Around 820 CE, the Persian-Arab mathematician Muhammad ibn Musa al-Khwārizmī, working in the Baghdad House of Wisdom, wrote a textbook called Kitāb al-mukhtaṣar fī ḥisāb al-jabr wa-l-muqābalah — "The Compendious Book on Calculation by al-jabr and Balancing." It is the founding work of modern algebra, and the book that gave the discipline its name.
What al-jabr Meant
The Arabic al-jabr means literally "the reuniting of broken parts" or "the restoration." Al-Khwārizmī used it for the operation of moving a negative quantity to the other side of an equation, where it becomes positive — effectively "restoring" what had been subtracted.

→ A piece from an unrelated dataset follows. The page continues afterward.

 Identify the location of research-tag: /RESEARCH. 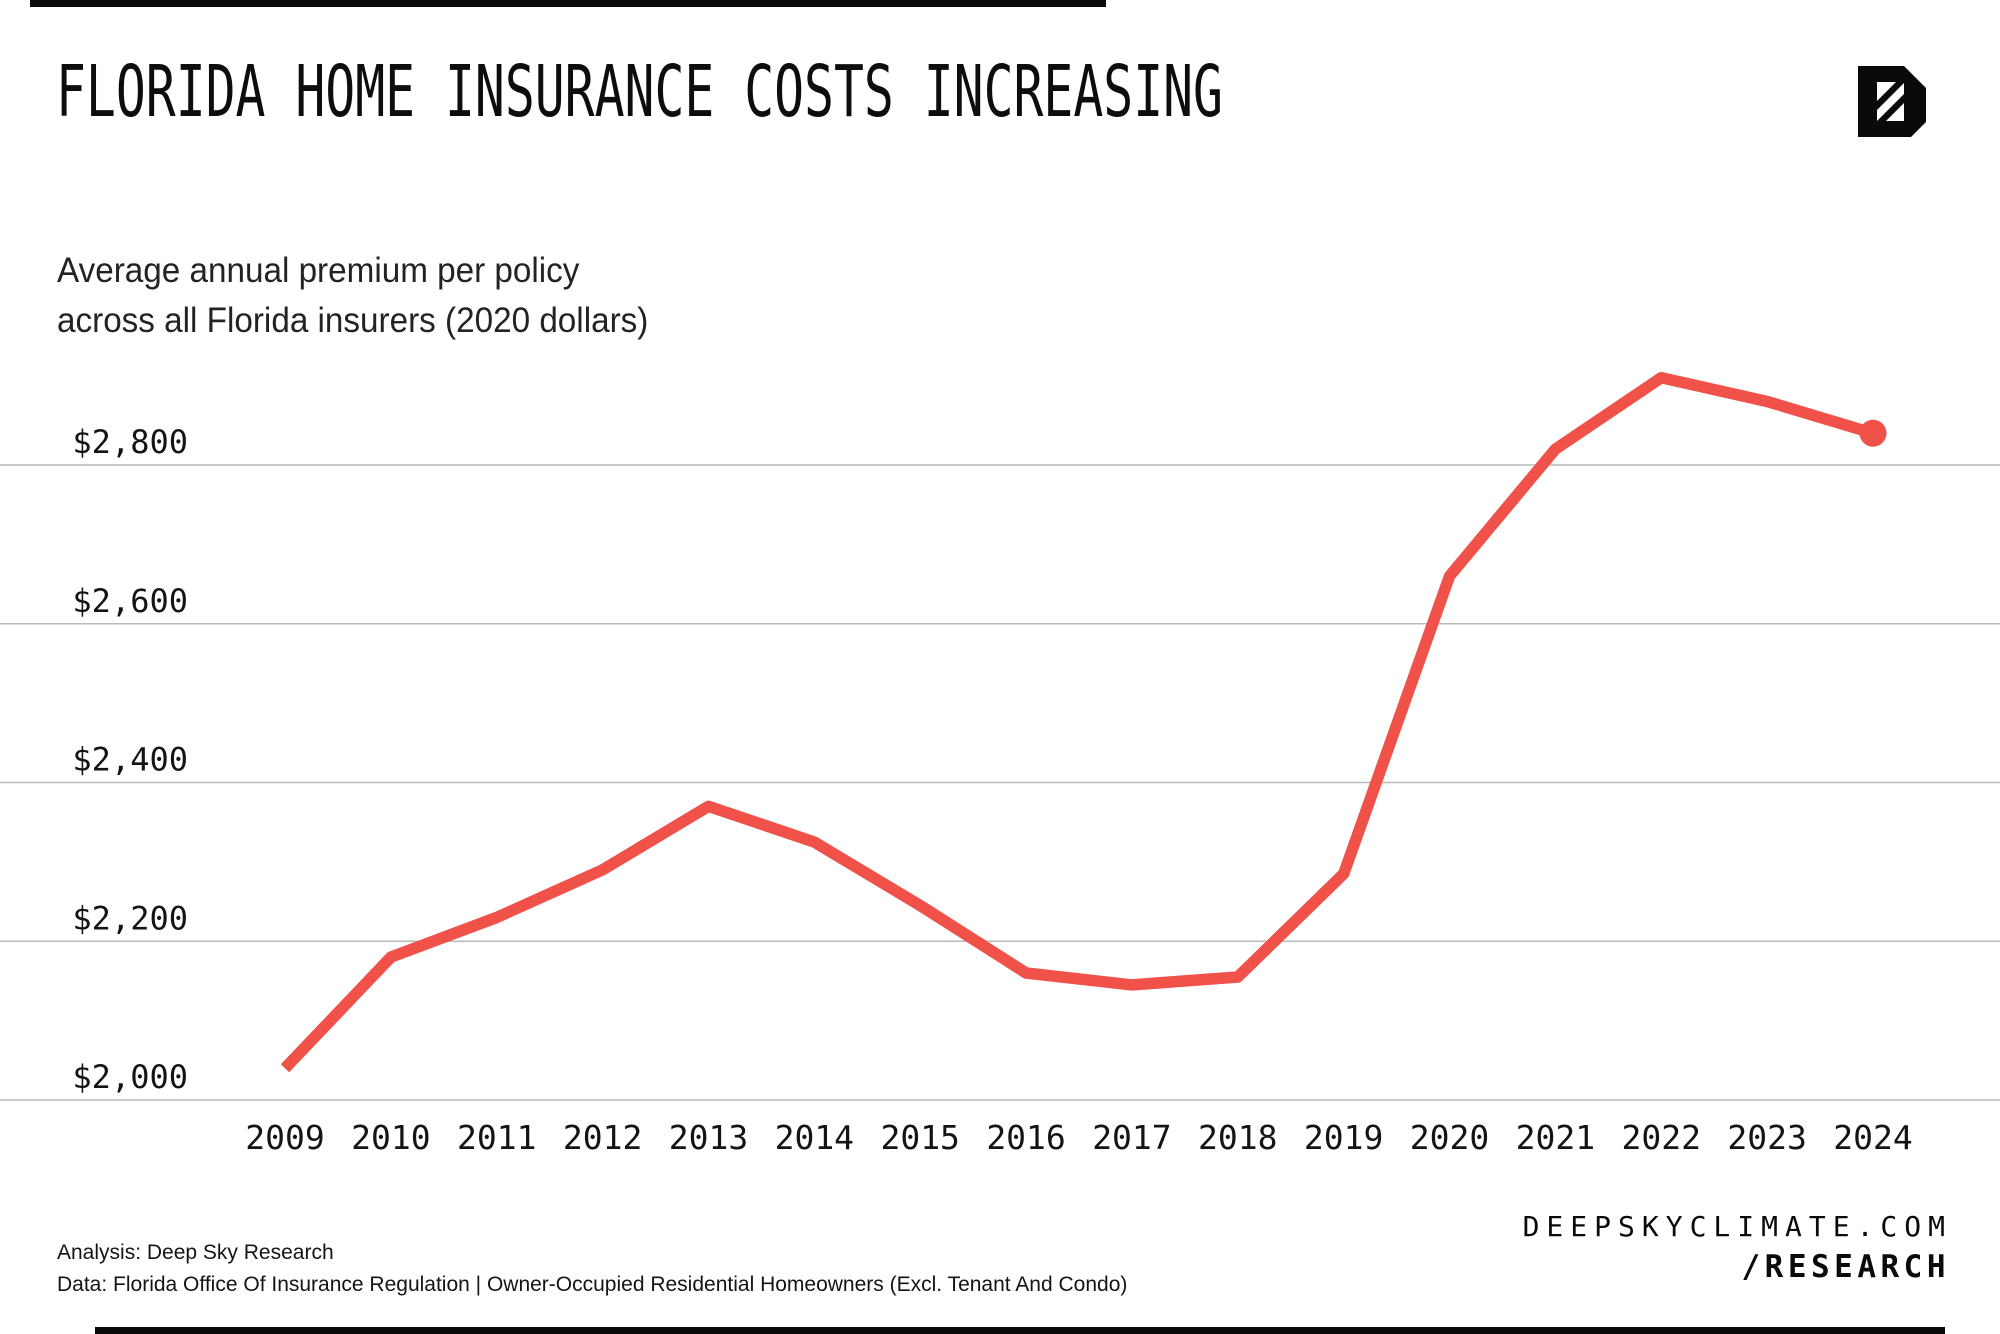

Together with al-muqābalah ("balancing"), it described two basic moves for solving an equation. Centuries later, the second operation was forgotten and only "al-jabr" stuck.
A Surgical Side-Meaning
One curious detail: in classical Arabic, al-jabr also referred to the medical practice of setting broken bones. The metaphor is the same — restoration of broken parts — and in medieval Spanish, the word algebrista meant both an algebraist and a bone-setter. Spanish barber-surgeons sometimes hung "Algebrista" signs outside their shops well into the 17th century.
Into Latin and English
Al-Khwārizmī's book was translated into Latin in the 12th century, in the wave of translations that followed the Christian re-conquest of parts of Spain. The Latin translators kept the Arabic al-jabr as algebra, and the discipline kept the name. Al-Khwārizmī's own name, Latinised as Algorismi, gave us the English word algorithm. So a single 9th-century Persian mathematician is the unwitting source of two of the most important words in modern computing and education.